Rita de Cássia Cornélio
| Tempo de leitura: 1 min

A diretora do CR de Jaú, Maria de Lourdes Amaral, diz que acredita em Deus, acima de tudo. Nunca sofreu qualquer tipo de violência por parte dos presos. Não teme a ação deles, prova disso é que mora dentro do centro. Seu toque pessoal no CR é uma coisa que salta aos olhos.

“Eu sou católica, gosto muito de Santa Beatriz e mantenho uma imagem dela em minha sala. As imagens de anjos fui ganhando e achei por bem colocá-las aqui.”

Ela explica que como passa a maior parte de seu dia na unidade, decidiu dar um toque pessoal. “Se eu ficar em um local neutro ou impessoal, afeta a minha rotina. Coloco as coisas que me reportam a valores meus, que me lembram a família e as coisas que mais gosto.”

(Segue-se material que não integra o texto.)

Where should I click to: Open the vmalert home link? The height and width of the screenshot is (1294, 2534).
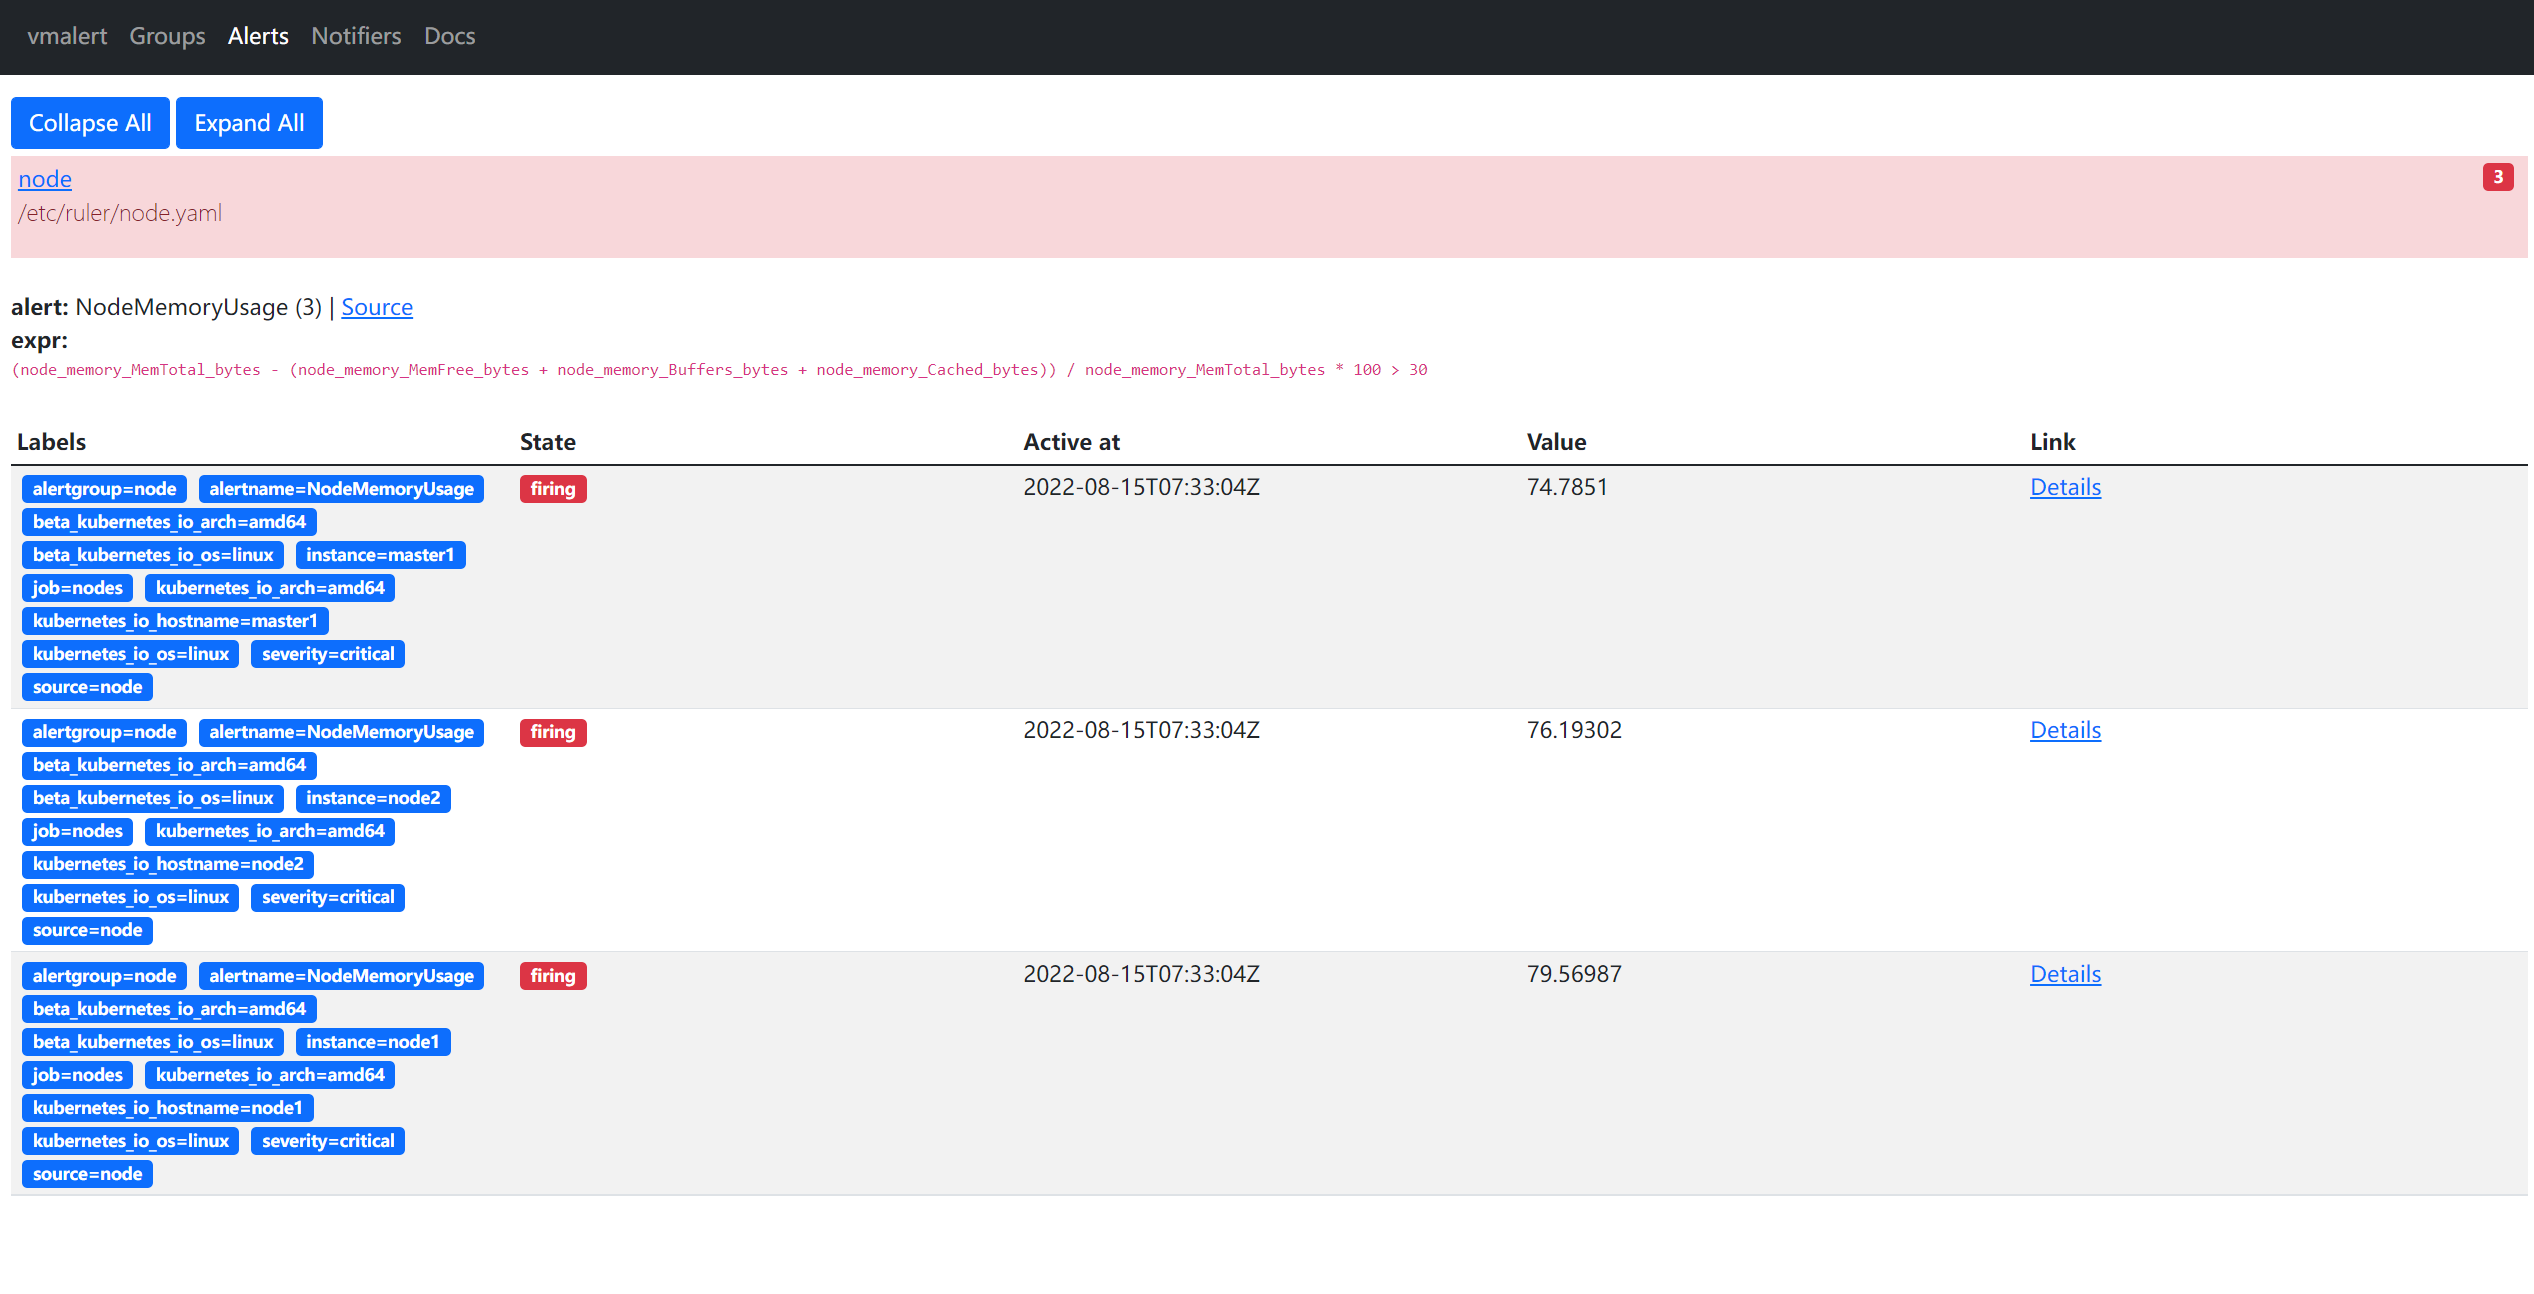[x=66, y=36]
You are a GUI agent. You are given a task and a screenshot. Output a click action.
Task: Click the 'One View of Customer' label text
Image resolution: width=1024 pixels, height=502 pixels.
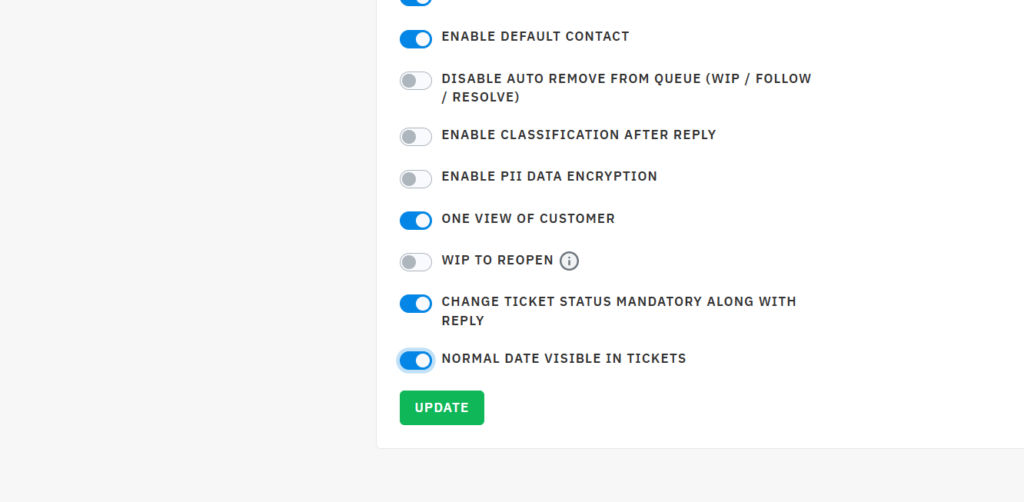(528, 219)
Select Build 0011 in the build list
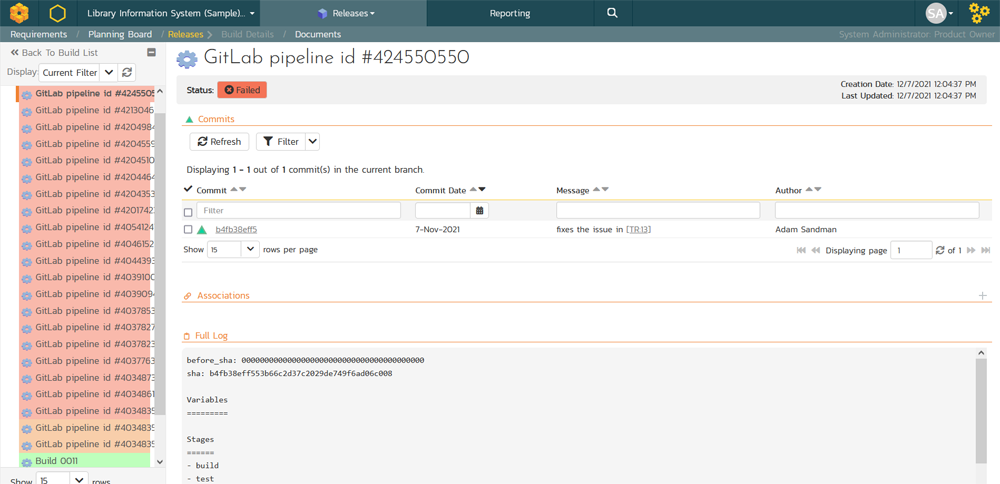Image resolution: width=1000 pixels, height=484 pixels. (x=56, y=461)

A diretora explica que por ser mulher, os detentos não conseguem prever suas reações. “Eles temem a minha reação. Não sabem o que vou fazer quando eles ‘aprontam’ alguma. Eu digo que mais errado do que aquele que infringe as regras é aquele que não fala nada sendo que tem condições de corrigir.”

A diretora é separada e tem duas filhas. “Eu moro aqui dentro, elas estudam fora e têm orgulho do meu trabalho. Elas participam muito daquilo que faço. Ninguém se opôs. Minha mãe tem um pouco de preocupação, porque eu estou sozinha. Eu não tem segurança pessoal.”